Потребителя продуктов.

Да. Необходимо, собственно, убрать то основание, на котором они могли развиваться самостоятельно. Поэтому это прежде всего высокоразвитые технологические уклады.

Извини, я тебя перебью. Этому есть даже прямая цитата бывшего канцлера ФРГ Коля. Когда Кучма приехал в Германию и предлагал АН-70, то он ему сказал буквально – Леонид, типа вы не напрягайтесь, потому что у нас есть свои проекты, вы лучше специализируйтесь на сельском хозяйстве, продуктивное сельское хозяйство – вот это ваша перспектива. Это мне рассказывал один из дипломатов. Это вот такой был разговор.

Поэтому да, если возвращаться к этому поставленному, к этому интересу Горбачева и причинам, по которым распадался Союз, то дело ведь не в субъективной роли Горбачева и его команды, которые там разваливали или предавали. Где искать собственно эту подноготную выбора будущего, о чем говорит Стивен Коэн, какая возможность. Вот здесь в выборе возможностей огромную роль в Союзе сыграл внешний фактор, потому что большинство западных т.н. партнеров Союза как раз и были заинтересованы в такой качестве трансформации советской системы, чтобы здесь образовались менее конкурентноспособные национальные системы. Почему шла такая мощная поддержка национально- возрожденческих идеологий и идей сформирования системы независимых друг от друга государств – потому что жизнеспособность каждого из которых намного ниже, с ней легче работать. И в этом смысле будь на месте Горбачева Сидоров-Петров, я думаю, политика проводилась бы такая же.

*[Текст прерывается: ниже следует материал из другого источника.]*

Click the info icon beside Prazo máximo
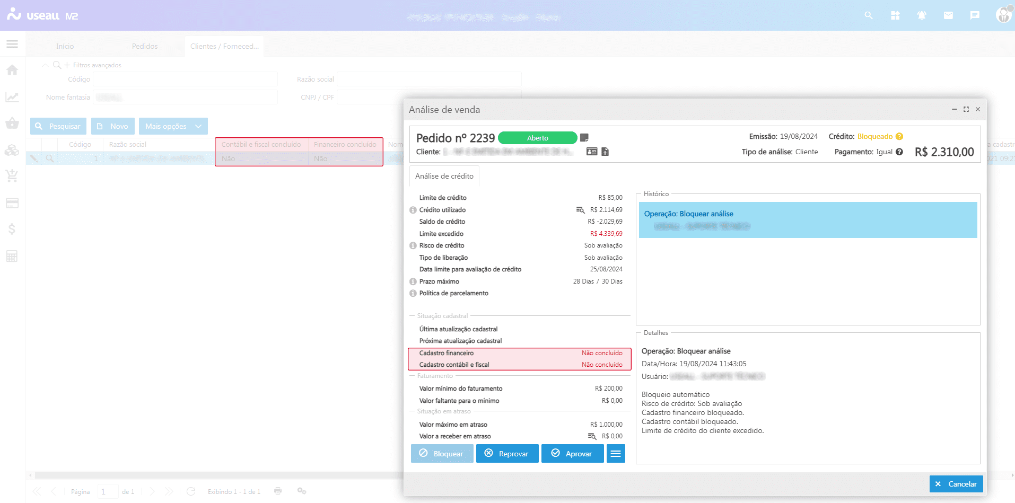The width and height of the screenshot is (1015, 503). (x=413, y=281)
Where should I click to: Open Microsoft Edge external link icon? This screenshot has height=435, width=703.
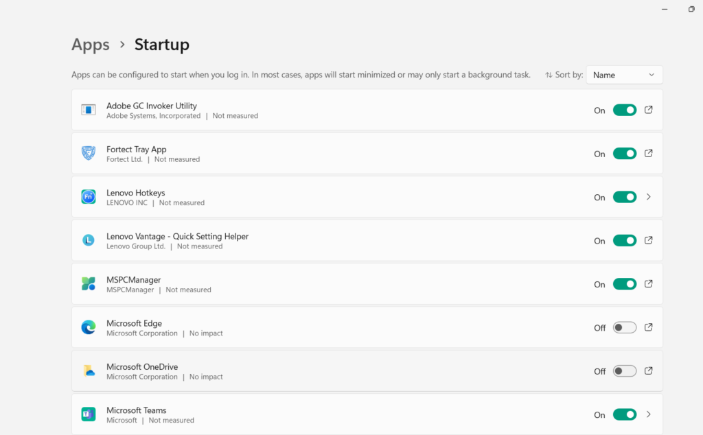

Искусство элит тогда состояло в том, чтобы найти формулу вот этого баланса интересов сохранения своей республиканской власти и комплекса. Но, к сожалению, эта возможность не была реализована. Я веду к нынешнему времени: особенностью Второй трансформации является то, что в этой игре, игра на понижение извне продолжается. Мы все по-прежнему для внешних игроков советское наследие, причем и в плане человеческого капитала, и в плане территориального капитала, и что очень важно – в плане социального капитала, как связности.

В свое время (сейчас, наверное, это не к месту вспоминать, но тем не менее) бывший президент Казахстана Нурсултан Назарбаев не уставал повторять всю средину и конец 1990-х о необходимости какой-то более плотной координации элит постсоветский государств. Я сейчас не о прожектах каких-то союзов – я о необходимости скоординированной игры. И я считаю, что Нурсултан Абишевич глубоко был прав, потому что независимо от обид, от того, как поделили наследие в плане Беловежья-1, сила всех новообразованных национальных государств состояла бы в том, чтобы они проводили скоординированную политику с точки зрения глобального разделения труда и глобальной геополитики.

Вот мы сейчас говорили о геопроектах, в том числе и скоординированную работу по тому, чтобы участвовать в неконфликтных геопроектах, чтобы не разрывали государства, чтобы внутренняя связность и внешние связности не допускали столкновения и внутреннего разрушения этих национальных систем. Я считаю, что он далеко смотрел.

Сейчас мы имеем процессы, которые говорят о том, что повторяется трагедия позднего Союза, только теперь в постсоветском пространстве. Когда войны, конфликты, непродуманная имперская политика на самом деле работает на руку дальнейшему разрушению. И если для Украины, которая уже столкнулась с потерями, с которыми не справляется, с потерями социального пространства, связности социального пространства: не Крым как территория, а крымская часть украинского общества, не Донецкая и Луганская область как территории, а часть населения Донбасса как социальный капитал, где почему-то на смену когда-то влиятельных олигархов, номенклатуры приходит, извините меня, какие-то люди со странным происхождением, МММ-щики какие-то, получают поддержку по линии ФСБ и оружие, и вдруг оказывается что это может работать. Оказывается, это может работать! А все наши эти старые аргументы до задницы. Значит проблема не только в силе Кремля, а еще и в том, что что-то в Киеве не понимают, как обеспечивать внутреннюю стабильность и восстановление, вот эту внутреннюю интеграцию, или как называют инклюзивную.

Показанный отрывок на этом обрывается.